Piano terra sommerso dalla neve. Il Cai in soccorso al Rifugio Battisti

Con più di due metri di neve caduta, il Rifugio Battisti a quota 1700 metri in comune di Ventasso è letteralmente sommerso, la neve ha coperto tutte le finestre del piano terra. La sezione del Cai "Cani sciolti" di Cavriago è andato in aiuto ai gestori sabato scorso, per liberare le finestre e far entrare un po' di luce.

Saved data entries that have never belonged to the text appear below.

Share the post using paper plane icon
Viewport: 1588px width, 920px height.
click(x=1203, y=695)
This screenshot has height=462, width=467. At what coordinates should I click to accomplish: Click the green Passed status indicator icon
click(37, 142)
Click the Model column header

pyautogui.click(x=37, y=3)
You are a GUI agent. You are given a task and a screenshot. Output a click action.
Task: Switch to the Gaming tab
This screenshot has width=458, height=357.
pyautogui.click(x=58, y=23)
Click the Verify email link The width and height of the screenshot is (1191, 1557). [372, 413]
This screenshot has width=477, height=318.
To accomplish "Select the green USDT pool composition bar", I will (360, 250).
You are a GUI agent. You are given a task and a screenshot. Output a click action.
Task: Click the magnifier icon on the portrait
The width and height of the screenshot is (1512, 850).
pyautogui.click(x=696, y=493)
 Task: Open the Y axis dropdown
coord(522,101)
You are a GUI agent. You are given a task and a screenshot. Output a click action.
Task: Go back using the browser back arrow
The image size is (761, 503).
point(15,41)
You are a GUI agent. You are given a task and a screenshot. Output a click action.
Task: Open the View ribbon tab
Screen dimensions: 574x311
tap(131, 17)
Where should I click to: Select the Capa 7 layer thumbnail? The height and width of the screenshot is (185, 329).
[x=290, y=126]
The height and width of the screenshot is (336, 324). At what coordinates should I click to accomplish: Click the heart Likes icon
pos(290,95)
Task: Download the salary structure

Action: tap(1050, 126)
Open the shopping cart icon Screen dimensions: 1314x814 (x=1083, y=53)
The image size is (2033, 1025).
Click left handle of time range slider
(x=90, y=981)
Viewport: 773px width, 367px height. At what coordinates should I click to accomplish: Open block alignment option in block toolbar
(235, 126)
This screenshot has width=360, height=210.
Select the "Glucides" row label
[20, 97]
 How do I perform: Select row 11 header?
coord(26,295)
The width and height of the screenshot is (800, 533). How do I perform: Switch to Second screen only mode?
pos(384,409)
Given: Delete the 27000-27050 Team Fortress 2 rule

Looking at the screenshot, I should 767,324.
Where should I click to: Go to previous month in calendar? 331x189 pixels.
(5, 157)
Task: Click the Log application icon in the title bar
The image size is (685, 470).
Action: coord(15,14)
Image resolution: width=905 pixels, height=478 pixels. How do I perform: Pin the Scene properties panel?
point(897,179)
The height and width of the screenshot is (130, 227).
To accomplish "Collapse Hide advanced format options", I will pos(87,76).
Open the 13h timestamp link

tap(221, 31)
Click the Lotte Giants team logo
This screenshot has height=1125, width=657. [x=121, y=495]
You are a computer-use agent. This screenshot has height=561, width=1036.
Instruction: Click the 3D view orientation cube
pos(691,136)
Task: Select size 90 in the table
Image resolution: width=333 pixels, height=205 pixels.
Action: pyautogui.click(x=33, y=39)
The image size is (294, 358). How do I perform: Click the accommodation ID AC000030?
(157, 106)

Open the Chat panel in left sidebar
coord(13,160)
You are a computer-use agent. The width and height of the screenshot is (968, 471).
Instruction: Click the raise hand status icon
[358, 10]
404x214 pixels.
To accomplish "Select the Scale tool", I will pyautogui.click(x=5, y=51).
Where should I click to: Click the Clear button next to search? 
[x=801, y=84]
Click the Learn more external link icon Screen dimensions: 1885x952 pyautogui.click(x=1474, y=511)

Il Rifugio Battisti è l'unico rifugio non presidiato a causa di un guasto elettrico ancora in fase di riparazione: "I lavori continuano - spiega Enrico Bronzoni, uno dei gestori. Ora abbiamo il generatore che funziona, ma il problema è stato
risolto solo in parte. Vediamo come fare perché se dobbiamo cambiare la batteria è necessario arrivare al rifugio con un mezzo e con questa neve è impossibile. In alternativa, dobbiamo rimandare i lavori a questa primavera".

Il Battisti, come gli altri rifugi della zona, potrebbe riaprire solo con la modalità dell'asporto a causa delle restrizioni anti-Covid imposte dalla zona arancione. "Di certo - assicura Bronzoni - noi sabato e domenica ci saremo, anche perché siamo un rifugio e il nostro presidio è importante anche per ragioni di sicurezza".

È dallo scorso mese di maggio che il Rifugio Battisti ha cambiato gestione. Ora ci sono Enrico, che è di Castelnovo ne'
Monti, con gli amici Emanuele Braglia e Costanza Fontana, di Reggio. Sono alla prima esperienza di rifugisti, ma hanno alle spalle importanti esperienze nella ristorazione e nel turismo.